Most NFTs are sold using “smart contracts” – which are essentially a series of pre-made instructions in the blockchain that, when triggered, simply occur. See How smart contracts work. No human sees them, nor reviews them, approves them, or checks they were made or not made. The whole idea is that the blockchain system itself verifies the “transaction” occurred, without human involvement and without a centralized verification system (such as an intermediary bank, certificate signer, government title repository etc). They are not the proper place to agree to whatever license rights and obligations are connected to the underlying resource represented in an NFT. Even if they were, the smart contract process will not meet electronic signature requirements under UETA or ESIGN which are applicable in the US. Those terms would have to be in the underlying terms of service of the NFT provider and the NFT seller.
These issues will play out under traditional legal principles – in the author’s view predominantly under contract law (based on what the terms of service of the NFT provider and seller say), under advertising law – what disclosures must an NFT seller make to meet the requirements of advertising law – that the sale was induced by truthful, non-misleading and fair representations about the NFT?, under the law of publicity rights (use of a person’s likeness to sell a product or service), and of course finally under intellectual property law, principally copyright law.
On that last point, at least under US law, a question arises whether the Digital Millennium Copyright Act notice and take down provisions will apply to NFT transactions. For example, suppose person X sells an NFT to a linked resource at location Y, and was not the owner of the copyright of the image there. If the purchaser does nothing else (such as displaying that image embedded in a game or web page) – can the copyright owner force the NFT platform to take that down that link – assuming the copyright owner does not control that resource? Is that NFT itself a violation of 15 USC 1125(a), indicating a false association with the owner of the copyright (or perhaps implicitly stating the NFT owner owns the copyright?). Under certain cases in the US (e.g. Dastar), misrepresentation as to authorship is often not an actionable.
Are NFT providers liable for NFT sales that violate the rights of a third party?
Most third parties will not have agreed to the NFT provider’s terms of service, which undoubtedly will disclaim liability for any claims arising from acts of the NFT seller.

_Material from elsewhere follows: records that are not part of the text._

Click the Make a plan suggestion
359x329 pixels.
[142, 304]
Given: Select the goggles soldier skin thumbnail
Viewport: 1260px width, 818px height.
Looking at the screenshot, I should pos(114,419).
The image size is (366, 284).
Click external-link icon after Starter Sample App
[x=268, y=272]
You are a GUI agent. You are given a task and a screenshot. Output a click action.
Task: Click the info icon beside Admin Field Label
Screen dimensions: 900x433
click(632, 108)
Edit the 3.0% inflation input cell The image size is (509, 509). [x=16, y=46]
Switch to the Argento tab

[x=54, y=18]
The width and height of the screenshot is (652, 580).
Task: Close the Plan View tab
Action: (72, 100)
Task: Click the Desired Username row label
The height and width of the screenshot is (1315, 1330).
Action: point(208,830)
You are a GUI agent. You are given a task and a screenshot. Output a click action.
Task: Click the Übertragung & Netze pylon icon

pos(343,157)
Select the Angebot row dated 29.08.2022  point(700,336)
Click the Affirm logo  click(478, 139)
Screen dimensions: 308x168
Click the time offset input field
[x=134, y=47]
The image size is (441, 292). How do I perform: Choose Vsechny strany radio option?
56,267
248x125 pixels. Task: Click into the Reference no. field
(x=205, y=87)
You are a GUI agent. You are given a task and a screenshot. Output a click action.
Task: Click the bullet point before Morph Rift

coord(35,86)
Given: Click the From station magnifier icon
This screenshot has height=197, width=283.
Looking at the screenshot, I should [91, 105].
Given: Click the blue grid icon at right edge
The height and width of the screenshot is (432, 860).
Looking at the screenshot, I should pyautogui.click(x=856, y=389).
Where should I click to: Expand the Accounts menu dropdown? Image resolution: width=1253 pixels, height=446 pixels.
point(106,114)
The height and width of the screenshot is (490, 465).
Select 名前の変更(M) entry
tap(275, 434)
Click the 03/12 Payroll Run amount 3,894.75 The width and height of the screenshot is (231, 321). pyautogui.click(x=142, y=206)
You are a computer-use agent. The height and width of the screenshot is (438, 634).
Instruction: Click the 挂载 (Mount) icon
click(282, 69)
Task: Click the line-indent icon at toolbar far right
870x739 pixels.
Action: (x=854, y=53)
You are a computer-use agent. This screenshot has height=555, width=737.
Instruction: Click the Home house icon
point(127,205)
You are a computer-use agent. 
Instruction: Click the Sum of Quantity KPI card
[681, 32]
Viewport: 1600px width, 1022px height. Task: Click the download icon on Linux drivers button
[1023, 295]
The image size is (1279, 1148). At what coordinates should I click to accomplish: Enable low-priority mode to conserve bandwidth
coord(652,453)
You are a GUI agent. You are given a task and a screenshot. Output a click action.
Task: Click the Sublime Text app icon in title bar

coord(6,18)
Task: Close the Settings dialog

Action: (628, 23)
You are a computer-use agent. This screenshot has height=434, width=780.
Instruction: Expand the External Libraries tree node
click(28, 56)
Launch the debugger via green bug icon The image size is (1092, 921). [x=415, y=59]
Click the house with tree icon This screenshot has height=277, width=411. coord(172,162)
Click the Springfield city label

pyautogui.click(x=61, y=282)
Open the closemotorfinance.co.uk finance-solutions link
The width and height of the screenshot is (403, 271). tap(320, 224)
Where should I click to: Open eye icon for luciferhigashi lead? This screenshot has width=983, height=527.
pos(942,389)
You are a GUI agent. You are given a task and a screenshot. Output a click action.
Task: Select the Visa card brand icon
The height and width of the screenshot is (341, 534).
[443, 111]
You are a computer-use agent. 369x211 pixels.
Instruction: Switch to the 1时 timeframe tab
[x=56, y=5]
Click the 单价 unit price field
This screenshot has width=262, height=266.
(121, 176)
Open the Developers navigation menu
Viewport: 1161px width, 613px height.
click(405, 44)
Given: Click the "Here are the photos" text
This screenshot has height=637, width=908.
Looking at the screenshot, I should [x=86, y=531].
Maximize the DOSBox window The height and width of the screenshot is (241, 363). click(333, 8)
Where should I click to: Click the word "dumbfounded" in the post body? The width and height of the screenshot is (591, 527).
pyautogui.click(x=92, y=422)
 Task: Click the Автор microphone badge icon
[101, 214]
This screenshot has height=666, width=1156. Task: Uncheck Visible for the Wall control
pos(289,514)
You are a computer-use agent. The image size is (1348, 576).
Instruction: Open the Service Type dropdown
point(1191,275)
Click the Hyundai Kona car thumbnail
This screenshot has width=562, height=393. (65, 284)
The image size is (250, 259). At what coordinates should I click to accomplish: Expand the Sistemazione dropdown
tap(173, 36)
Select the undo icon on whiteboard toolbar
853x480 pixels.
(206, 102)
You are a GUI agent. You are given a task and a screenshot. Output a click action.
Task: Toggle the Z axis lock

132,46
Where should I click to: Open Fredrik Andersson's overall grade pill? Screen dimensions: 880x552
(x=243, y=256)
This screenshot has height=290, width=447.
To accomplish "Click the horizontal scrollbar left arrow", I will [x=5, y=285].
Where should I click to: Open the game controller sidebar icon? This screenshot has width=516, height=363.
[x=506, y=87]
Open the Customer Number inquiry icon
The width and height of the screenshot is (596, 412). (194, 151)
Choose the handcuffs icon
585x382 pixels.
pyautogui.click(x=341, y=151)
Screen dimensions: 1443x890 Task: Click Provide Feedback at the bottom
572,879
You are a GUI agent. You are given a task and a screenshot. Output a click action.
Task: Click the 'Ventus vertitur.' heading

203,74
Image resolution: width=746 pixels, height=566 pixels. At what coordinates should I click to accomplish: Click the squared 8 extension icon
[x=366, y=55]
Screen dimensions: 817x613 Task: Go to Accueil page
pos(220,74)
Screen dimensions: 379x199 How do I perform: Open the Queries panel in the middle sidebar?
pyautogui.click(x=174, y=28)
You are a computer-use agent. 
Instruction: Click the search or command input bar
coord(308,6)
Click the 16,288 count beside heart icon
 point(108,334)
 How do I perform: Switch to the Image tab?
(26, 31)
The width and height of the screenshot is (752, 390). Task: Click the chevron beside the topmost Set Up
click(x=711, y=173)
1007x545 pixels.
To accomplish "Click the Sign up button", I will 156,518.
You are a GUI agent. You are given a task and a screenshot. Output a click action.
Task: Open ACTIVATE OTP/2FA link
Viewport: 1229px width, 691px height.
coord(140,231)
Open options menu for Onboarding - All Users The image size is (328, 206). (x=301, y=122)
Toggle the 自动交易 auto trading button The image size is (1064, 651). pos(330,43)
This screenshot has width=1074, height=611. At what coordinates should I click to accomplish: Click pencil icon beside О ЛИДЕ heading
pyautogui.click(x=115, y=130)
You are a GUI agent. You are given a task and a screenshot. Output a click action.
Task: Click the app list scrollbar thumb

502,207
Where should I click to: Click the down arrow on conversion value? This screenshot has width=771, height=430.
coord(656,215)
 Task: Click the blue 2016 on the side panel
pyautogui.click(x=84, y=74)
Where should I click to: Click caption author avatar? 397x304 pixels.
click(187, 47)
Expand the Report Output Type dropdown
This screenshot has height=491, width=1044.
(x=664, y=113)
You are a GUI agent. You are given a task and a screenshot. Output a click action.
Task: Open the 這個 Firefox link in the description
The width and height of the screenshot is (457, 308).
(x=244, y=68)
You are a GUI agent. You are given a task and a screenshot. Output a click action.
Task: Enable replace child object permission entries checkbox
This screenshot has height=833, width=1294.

If the third party’s rights are violated, can they sue the NFT provider? In the US, the NFT provider may have immunity under Section 230 of the Communications Decency Act if the NFT is “information provided by another information content provider”. But is it? The NFT provider actually creates the NFT and provides the functionality. However, the NFT owner is the person creating the information that is stored in the NFT.
Summary and some recommendations
There are more questions than answers today, however in any NFT sale transaction, at least the following should be closely reviewed:
- The terms of Service of the NFT Platform provider. A buyer will be agreeing to these terms. They are likely not favorable to the Buyer, and also likely not negotiable. As a result, the value of that NFT is highly dependent on the reputation and likelihood of that platform staying in business.
- The terms and conditions of the sale from the Seller. Does the Seller represent it has the IP rights to the resource? That they are unique? Will not be resold in a different NFT? Is their liability limited or remedy limited?
- Some diligence into the actual art/resource/item should be done – and this may be very difficult. There are no real regulations in this area (outside of general unfair and deceptive consumer protection laws) – so even finding the true author or owner of a work may be very difficult – even in the US where we sort of have a registration system. The less able a buyer is to verify the provenance of the underlying resource, the more strongly worded the representations, warranties and consequences of breach should be. In a worse case, an escrow should be set up so that some post transaction verification can occur before all, or at least some, of the actual transfer of the cryptocurrency occurs.
For more information, contact Mike Oliver or Kim Grimsley.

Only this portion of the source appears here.